Il ministro degli Esteri ucraino Andriy Sybiha denuncia l'attacco come "terrore di Putin alle porte dell'Ue e della Nato" e chiede sanzioni più severe e un embargo totale.
Una stazione di servizio a Yahodyn, vicino al confine tra Ucraina e Polonia, è stata colpita durante un massiccio attacco di droni contro l'Ucraina, provocando un vasto incendio. Lo ha dichiarato il ministro degli Esteri dell'Ucraina, Andriy Sybiha, su X, mentre NextaTv pubblica le immagini precisando che nei pressi del valico di frontiera sono in fiamme una stazione di servizio e alcuni camion.
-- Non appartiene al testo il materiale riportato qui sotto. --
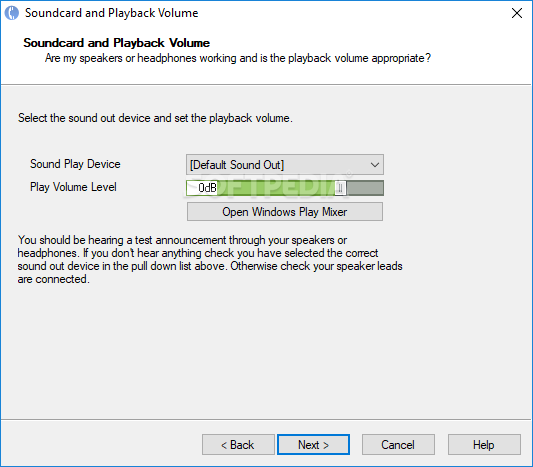Click the phone app icon in title bar
The height and width of the screenshot is (467, 533).
pos(12,13)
"Questo è il terrore di Putin, che sta bussando direttamente alle porte dell'Ue e della Nato. I barbari russi sono già alle vostre porte, cari partner", scrive Sybiha.
In questo contesto, il diplomatico ha nuovamente esortato il mondo a non indugiare e a fermare la Russia prima che sia troppo tardi.
"Agite subito: scagliate tutto il peso delle vostre sanzioni contro il regime aggressivo di Putin. Fate in modo che Mosca ne paghi le conseguenze. Non mezze misure, ma passi decisi e intransigenti. Embargo commerciale totale. Divieti d'ingresso assoluti. Sanzioni complete contro il complesso militare-industriale", scrive il ministro su X. "Putin deve capire che la sua barbarie incontrerà una risposta ferma, capace di rendere il costo della guerra inaccettabile per lui. È l'unico modo per fermarlo", conclude.